Our class will try to reconcile these language roles. On one level, we will focus on rhetoric related to the Global War on Terror, including declassified Al-Qaeda documents, U.S. policy statements, and philosophical arguments on morality in modern warfare. On another, we will use multiple approaches to language as a means to deconstruct this rhetoric, including uses of various media and disciplinary strategies. In addition to traditional writing, you will work significantly with new media (web sites, video, audio files, wikis) and often in small-group practicum activities.
This is an ambitious design that—I think—will cover a much broader range of topics than the typical composition class. It will, at least, be relevant.
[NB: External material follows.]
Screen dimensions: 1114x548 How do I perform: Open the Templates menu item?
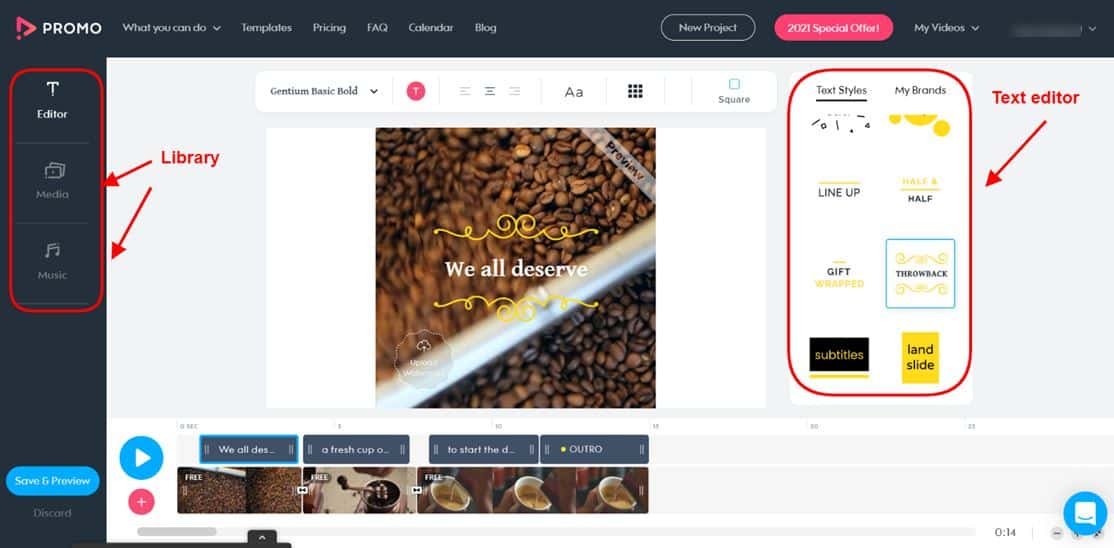266,28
If it is successful, I believe it will give you access to an array of rhetorical strategies for constructing and deconstructing composition in whatever form it takes.
Learning Objectives and Outcomes
By the end of the semester, you should:
- develop a “toolkit” of approaches to recognize and deconstruct rhetoric in multiple forms
- have limited experience in a number a rhetorical formats, including traditional academic writing, public speaking, and computer-based tools
- know broadly about the philosophical content of the course, in particular just war theory and the development of extremist movements in Islam
- have an increased critical apparatus for responding to the rhetorics you face regularly
- feel more comfortable constructing arguments than you did at the beginning of the semester
- feel more comfortable doing traditional academic writing than you did at the beginning of the semester, and
- be prepared to transfer this knowledge to other MU courses.